Stored items
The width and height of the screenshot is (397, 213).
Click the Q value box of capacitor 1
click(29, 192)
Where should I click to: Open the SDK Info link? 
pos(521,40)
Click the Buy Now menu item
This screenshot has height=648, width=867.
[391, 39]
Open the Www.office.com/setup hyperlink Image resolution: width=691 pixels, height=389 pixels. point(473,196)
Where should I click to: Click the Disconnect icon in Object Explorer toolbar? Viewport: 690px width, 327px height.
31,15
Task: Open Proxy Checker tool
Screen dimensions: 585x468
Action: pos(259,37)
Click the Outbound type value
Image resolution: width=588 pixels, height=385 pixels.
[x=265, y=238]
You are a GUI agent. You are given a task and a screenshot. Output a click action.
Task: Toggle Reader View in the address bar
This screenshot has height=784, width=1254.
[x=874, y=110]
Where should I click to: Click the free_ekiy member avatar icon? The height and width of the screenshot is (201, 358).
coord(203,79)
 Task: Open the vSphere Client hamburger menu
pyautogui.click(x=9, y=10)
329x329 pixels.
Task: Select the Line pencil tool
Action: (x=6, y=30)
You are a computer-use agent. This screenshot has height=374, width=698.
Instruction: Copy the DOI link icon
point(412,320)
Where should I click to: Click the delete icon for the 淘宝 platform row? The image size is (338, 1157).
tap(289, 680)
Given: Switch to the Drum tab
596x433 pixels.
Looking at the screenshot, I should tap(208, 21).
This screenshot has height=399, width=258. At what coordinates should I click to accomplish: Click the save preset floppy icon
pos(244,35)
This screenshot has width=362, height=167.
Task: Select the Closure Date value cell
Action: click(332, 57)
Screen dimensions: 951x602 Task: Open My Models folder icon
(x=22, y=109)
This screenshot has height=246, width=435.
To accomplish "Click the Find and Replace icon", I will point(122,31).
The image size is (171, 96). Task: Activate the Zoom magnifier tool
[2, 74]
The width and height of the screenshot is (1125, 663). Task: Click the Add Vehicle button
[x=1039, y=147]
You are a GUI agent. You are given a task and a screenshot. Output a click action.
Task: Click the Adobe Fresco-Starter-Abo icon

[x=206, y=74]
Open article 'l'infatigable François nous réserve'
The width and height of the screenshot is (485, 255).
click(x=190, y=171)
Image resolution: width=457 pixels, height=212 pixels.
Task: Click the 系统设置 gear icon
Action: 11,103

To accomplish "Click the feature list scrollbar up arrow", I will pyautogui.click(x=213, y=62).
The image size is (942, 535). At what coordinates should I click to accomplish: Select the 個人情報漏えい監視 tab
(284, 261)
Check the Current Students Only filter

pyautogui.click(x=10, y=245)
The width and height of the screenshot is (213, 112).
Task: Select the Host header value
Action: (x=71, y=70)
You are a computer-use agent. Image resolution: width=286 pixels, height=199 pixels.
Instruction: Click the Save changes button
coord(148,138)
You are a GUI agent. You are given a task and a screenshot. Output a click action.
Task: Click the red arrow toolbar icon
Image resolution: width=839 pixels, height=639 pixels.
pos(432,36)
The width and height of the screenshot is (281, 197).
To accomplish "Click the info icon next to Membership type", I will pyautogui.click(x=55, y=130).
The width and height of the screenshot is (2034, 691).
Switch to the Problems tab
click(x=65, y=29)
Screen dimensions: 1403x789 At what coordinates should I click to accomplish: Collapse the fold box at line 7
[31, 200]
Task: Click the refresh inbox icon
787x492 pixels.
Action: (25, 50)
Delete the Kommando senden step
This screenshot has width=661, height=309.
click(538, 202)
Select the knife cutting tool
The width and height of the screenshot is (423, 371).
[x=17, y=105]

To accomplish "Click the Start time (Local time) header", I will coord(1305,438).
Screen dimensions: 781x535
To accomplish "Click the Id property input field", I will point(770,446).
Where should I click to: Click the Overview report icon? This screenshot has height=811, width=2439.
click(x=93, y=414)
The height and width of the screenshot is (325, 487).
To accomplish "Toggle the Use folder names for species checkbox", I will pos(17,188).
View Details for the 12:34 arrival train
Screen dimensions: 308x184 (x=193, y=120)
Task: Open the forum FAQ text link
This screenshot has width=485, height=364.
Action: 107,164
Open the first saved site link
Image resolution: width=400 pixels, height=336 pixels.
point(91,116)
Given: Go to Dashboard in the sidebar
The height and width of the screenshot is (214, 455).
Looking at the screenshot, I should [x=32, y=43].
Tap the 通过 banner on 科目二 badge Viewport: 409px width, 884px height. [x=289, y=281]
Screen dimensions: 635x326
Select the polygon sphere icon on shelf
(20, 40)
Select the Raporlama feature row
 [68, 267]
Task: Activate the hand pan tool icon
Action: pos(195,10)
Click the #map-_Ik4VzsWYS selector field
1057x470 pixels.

▶ Description of the task: Give all the lines above again, exactly.

▶ Task response:
The width and height of the screenshot is (397, 213).
Click the Q value box of capacitor 1
click(29, 192)
Where should I click to: Open the SDK Info link? 
pos(521,40)
Click the Buy Now menu item
This screenshot has height=648, width=867.
[391, 39]
Open the Www.office.com/setup hyperlink Image resolution: width=691 pixels, height=389 pixels. point(473,196)
Where should I click to: Click the Disconnect icon in Object Explorer toolbar? Viewport: 690px width, 327px height.
31,15
Task: Open Proxy Checker tool
Screen dimensions: 585x468
Action: pos(259,37)
Click the Outbound type value
Image resolution: width=588 pixels, height=385 pixels.
[x=265, y=238]
You are a GUI agent. You are given a task and a screenshot. Output a click action.
Task: Toggle Reader View in the address bar
This screenshot has height=784, width=1254.
[x=874, y=110]
Where should I click to: Click the free_ekiy member avatar icon? The height and width of the screenshot is (201, 358).
coord(203,79)
 Task: Open the vSphere Client hamburger menu
pyautogui.click(x=9, y=10)
329x329 pixels.
Task: Select the Line pencil tool
Action: (x=6, y=30)
You are a computer-use agent. This screenshot has height=374, width=698.
Instruction: Copy the DOI link icon
point(412,320)
Where should I click to: Click the delete icon for the 淘宝 platform row? The image size is (338, 1157).
tap(289, 680)
Given: Switch to the Drum tab
596x433 pixels.
Looking at the screenshot, I should tap(208, 21).
This screenshot has height=399, width=258. At what coordinates should I click to accomplish: Click the save preset floppy icon
pos(244,35)
This screenshot has width=362, height=167.
Task: Select the Closure Date value cell
Action: click(332, 57)
Screen dimensions: 951x602 Task: Open My Models folder icon
(x=22, y=109)
This screenshot has height=246, width=435.
To accomplish "Click the Find and Replace icon", I will point(122,31).
The image size is (171, 96). Task: Activate the Zoom magnifier tool
[2, 74]
The width and height of the screenshot is (1125, 663). Task: Click the Add Vehicle button
[x=1039, y=147]
You are a GUI agent. You are given a task and a screenshot. Output a click action.
Task: Click the Adobe Fresco-Starter-Abo icon

[x=206, y=74]
Open article 'l'infatigable François nous réserve'
The width and height of the screenshot is (485, 255).
click(x=190, y=171)
Image resolution: width=457 pixels, height=212 pixels.
Task: Click the 系统设置 gear icon
Action: 11,103

To accomplish "Click the feature list scrollbar up arrow", I will pyautogui.click(x=213, y=62).
The image size is (942, 535). At what coordinates should I click to accomplish: Select the 個人情報漏えい監視 tab
(284, 261)
Check the Current Students Only filter

pyautogui.click(x=10, y=245)
The width and height of the screenshot is (213, 112).
Task: Select the Host header value
Action: (x=71, y=70)
You are a computer-use agent. Image resolution: width=286 pixels, height=199 pixels.
Instruction: Click the Save changes button
coord(148,138)
You are a GUI agent. You are given a task and a screenshot. Output a click action.
Task: Click the red arrow toolbar icon
Image resolution: width=839 pixels, height=639 pixels.
pos(432,36)
The width and height of the screenshot is (281, 197).
To accomplish "Click the info icon next to Membership type", I will pyautogui.click(x=55, y=130).
The width and height of the screenshot is (2034, 691).
Switch to the Problems tab
click(x=65, y=29)
Screen dimensions: 1403x789 At what coordinates should I click to accomplish: Collapse the fold box at line 7
[31, 200]
Task: Click the refresh inbox icon
787x492 pixels.
Action: (25, 50)
Delete the Kommando senden step
This screenshot has width=661, height=309.
click(538, 202)
Select the knife cutting tool
The width and height of the screenshot is (423, 371).
[x=17, y=105]

To accomplish "Click the Start time (Local time) header", I will coord(1305,438).
Screen dimensions: 781x535
To accomplish "Click the Id property input field", I will point(770,446).
Where should I click to: Click the Overview report icon? This screenshot has height=811, width=2439.
click(x=93, y=414)
The height and width of the screenshot is (325, 487).
To accomplish "Toggle the Use folder names for species checkbox", I will pos(17,188).
View Details for the 12:34 arrival train
Screen dimensions: 308x184 (x=193, y=120)
Task: Open the forum FAQ text link
This screenshot has width=485, height=364.
Action: 107,164
Open the first saved site link
Image resolution: width=400 pixels, height=336 pixels.
point(91,116)
Given: Go to Dashboard in the sidebar
The height and width of the screenshot is (214, 455).
Looking at the screenshot, I should [x=32, y=43].
Tap the 通过 banner on 科目二 badge Viewport: 409px width, 884px height. [x=289, y=281]
Screen dimensions: 635x326
Select the polygon sphere icon on shelf
(20, 40)
Select the Raporlama feature row
 [68, 267]
Task: Activate the hand pan tool icon
Action: pos(195,10)
Click the #map-_Ik4VzsWYS selector field
1057x470 pixels.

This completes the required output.